### [GIVEN ENTRIES]
____
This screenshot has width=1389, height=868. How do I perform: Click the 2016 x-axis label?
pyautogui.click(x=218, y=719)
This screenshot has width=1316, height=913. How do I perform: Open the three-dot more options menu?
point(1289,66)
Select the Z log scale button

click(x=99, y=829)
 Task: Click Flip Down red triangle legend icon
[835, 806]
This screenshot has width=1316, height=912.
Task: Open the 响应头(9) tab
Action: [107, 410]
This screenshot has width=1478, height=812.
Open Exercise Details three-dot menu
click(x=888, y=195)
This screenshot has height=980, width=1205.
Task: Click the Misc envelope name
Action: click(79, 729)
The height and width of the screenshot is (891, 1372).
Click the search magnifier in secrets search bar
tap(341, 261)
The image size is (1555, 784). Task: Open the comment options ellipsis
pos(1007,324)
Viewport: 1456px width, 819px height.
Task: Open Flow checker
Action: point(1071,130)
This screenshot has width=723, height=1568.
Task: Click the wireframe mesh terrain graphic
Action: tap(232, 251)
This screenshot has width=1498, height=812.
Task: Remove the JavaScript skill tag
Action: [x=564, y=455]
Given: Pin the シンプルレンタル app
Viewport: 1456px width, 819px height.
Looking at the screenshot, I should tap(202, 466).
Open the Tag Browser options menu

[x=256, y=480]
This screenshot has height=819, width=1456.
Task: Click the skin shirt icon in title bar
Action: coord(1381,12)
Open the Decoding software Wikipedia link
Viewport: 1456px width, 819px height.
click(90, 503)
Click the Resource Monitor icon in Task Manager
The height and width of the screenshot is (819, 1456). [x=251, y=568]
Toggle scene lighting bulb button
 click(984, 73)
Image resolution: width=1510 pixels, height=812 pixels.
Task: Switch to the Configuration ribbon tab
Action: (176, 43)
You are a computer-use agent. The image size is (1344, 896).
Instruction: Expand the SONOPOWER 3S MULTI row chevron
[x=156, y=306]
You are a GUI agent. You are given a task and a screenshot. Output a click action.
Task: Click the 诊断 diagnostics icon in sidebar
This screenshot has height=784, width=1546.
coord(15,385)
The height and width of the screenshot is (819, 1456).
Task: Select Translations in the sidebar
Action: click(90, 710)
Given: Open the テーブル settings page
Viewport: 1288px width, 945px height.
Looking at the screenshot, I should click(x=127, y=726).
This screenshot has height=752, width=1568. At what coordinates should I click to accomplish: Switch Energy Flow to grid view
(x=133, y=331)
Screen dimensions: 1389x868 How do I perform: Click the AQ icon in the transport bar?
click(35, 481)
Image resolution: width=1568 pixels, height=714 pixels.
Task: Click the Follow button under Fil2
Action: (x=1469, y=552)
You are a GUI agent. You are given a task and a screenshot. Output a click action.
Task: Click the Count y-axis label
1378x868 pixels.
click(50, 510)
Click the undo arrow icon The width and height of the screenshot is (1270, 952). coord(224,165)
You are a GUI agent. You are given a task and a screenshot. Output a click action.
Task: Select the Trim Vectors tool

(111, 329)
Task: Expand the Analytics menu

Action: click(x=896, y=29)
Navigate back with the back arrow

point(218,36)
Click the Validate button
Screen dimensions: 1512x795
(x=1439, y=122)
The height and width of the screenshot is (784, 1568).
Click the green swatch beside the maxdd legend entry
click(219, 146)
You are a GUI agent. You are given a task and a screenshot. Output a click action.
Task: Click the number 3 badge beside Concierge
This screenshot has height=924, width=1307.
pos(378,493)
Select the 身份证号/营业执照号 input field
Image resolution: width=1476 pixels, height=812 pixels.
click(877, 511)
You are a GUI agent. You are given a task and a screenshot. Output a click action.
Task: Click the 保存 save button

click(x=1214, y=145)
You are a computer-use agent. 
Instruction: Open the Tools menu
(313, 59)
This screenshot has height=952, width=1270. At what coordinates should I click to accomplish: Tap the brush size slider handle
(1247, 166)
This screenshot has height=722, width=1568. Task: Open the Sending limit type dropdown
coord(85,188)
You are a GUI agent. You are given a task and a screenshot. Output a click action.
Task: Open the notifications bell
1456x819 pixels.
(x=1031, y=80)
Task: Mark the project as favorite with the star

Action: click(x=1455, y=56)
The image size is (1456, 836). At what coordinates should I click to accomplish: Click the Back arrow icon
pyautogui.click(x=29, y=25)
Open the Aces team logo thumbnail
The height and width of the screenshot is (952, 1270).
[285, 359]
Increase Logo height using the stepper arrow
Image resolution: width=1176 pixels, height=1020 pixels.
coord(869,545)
____
### [WHAT TO WORK ON]
Please transcribe exactly the lines above from the line that has "Screen dimensions: 1389x868" up to and including the line that has "Open the Aces team logo thumbnail"; no other line belongs in the answer.

### [TASK ANSWER]
Screen dimensions: 1389x868 How do I perform: Click the AQ icon in the transport bar?
click(35, 481)
Image resolution: width=1568 pixels, height=714 pixels.
Task: Click the Follow button under Fil2
Action: (x=1469, y=552)
You are a GUI agent. You are given a task and a screenshot. Output a click action.
Task: Click the Count y-axis label
1378x868 pixels.
click(50, 510)
Click the undo arrow icon The width and height of the screenshot is (1270, 952). coord(224,165)
You are a GUI agent. You are given a task and a screenshot. Output a click action.
Task: Select the Trim Vectors tool

(111, 329)
Task: Expand the Analytics menu

Action: click(x=896, y=29)
Navigate back with the back arrow

point(218,36)
Click the Validate button
Screen dimensions: 1512x795
(x=1439, y=122)
The height and width of the screenshot is (784, 1568).
Click the green swatch beside the maxdd legend entry
click(219, 146)
You are a GUI agent. You are given a task and a screenshot. Output a click action.
Task: Click the number 3 badge beside Concierge
This screenshot has height=924, width=1307.
pos(378,493)
Select the 身份证号/营业执照号 input field
Image resolution: width=1476 pixels, height=812 pixels.
click(877, 511)
You are a GUI agent. You are given a task and a screenshot. Output a click action.
Task: Click the 保存 save button

click(x=1214, y=145)
You are a computer-use agent. 
Instruction: Open the Tools menu
(313, 59)
This screenshot has height=952, width=1270. At what coordinates should I click to accomplish: Tap the brush size slider handle
(1247, 166)
This screenshot has height=722, width=1568. Task: Open the Sending limit type dropdown
coord(85,188)
You are a GUI agent. You are given a task and a screenshot. Output a click action.
Task: Open the notifications bell
1456x819 pixels.
(x=1031, y=80)
Task: Mark the project as favorite with the star

Action: click(x=1455, y=56)
The image size is (1456, 836). At what coordinates should I click to accomplish: Click the Back arrow icon
pyautogui.click(x=29, y=25)
Open the Aces team logo thumbnail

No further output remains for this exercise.